Alors que l’exécutif a annoncé une nouvelle révision constitutionnelle, cette fois pour supprimer le droit du sol à Mayotte, je veux nous mettre en garde contre une évolution qui pourrait mettre en danger la cohérence historique et territoriale de notre droit de la nationalité.
Les justifications de cette proposition relèvent davantage du mythe persistant que de la solution opérationnelle. En ouvrant avec autant de légèreté la boîte à communication, on prend le risque d’entrouvrir celle de Pandore.
Personne ne pourra me soupçonner d’un manque de fermeté en matière d’immigration. Je prêche depuis de nombreuses années pour la mise en place de quotas migratoires, la restriction de l’immigration familiale, des expulsions et des reconduites plus systématiques, ou encore un contrôle strict aux frontières communes de l’Union européenne.
La question du droit du sol est différente. Je n’ai jamais soutenu sa remise en cause, même partielle. En déplacement à Mayotte comme premier ministre, en juin 2015, j’assumais déjà ne pas vouloir ouvrir ce débat. Cette solution repose d’abord sur des arguments en partie fallacieux : un fantasme, une incompréhension et une erreur d’analyse.
Le fantasme, c’est celui de croire que le droit de la nationalité nourrit d’une quelconque manière l’immigration. C’est confondre droit au séjour et droit de la nationalité. Personne ou presque n’immigre en France pour être un jour susceptible d’obtenir un passeport français. On fuit la guerre. On veut mieux vivre. On veut rejoindre sa famille. Idéalement, on veut le faire légalement et obtenir un titre de séjour. Mais personne, avant même d’avoir mis un pied en France, ne cherche à tout prix à devenir français. Notre droit de la nationalité n’est à l’origine d’aucun « appel d’air ».
Flux dramatiques
L’incompréhension, c’est sur ce qu’est réellement le droit du sol. Contrairement aux pays d’immigration, comme les Etats-Unis, où il est immédiat et intégral, en France, il est soumis à condition. L’attribution de la nationalité n’est automatique que dans le cas d’un « double droit du sol » : un enfant né en France dont au moins l’un des deux parents y est également né. Mais lorsqu’un enfant naît en France de deux parents étrangers, il ne peut obtenir la nationalité française à 18 ans que s’il réside dans notre pays et qu’il justifie de cinq ans de résidence habituelle depuis ses 11 ans.

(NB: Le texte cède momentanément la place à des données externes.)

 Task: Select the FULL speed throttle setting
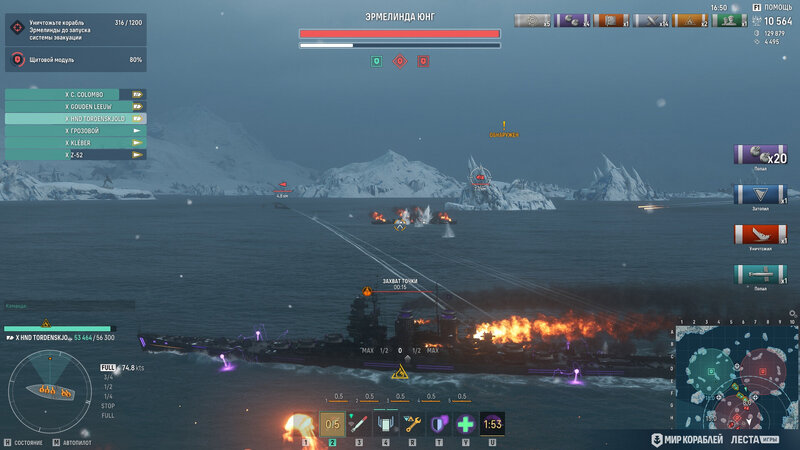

L’erreur d’analyse, c’est de croire que le droit du sol est responsable de la situation insupportable que connaît Mayotte. Depuis 2018, il est déjà plus strictement encadré sur l’Île aux parfums qu’en métropole. Les enfants qui y naissent de parents étrangers ne peuvent devenir français que si, au moment de leur naissance, l’un des deux parents résidait en France de manière régulière et ininterrompue depuis trois mois.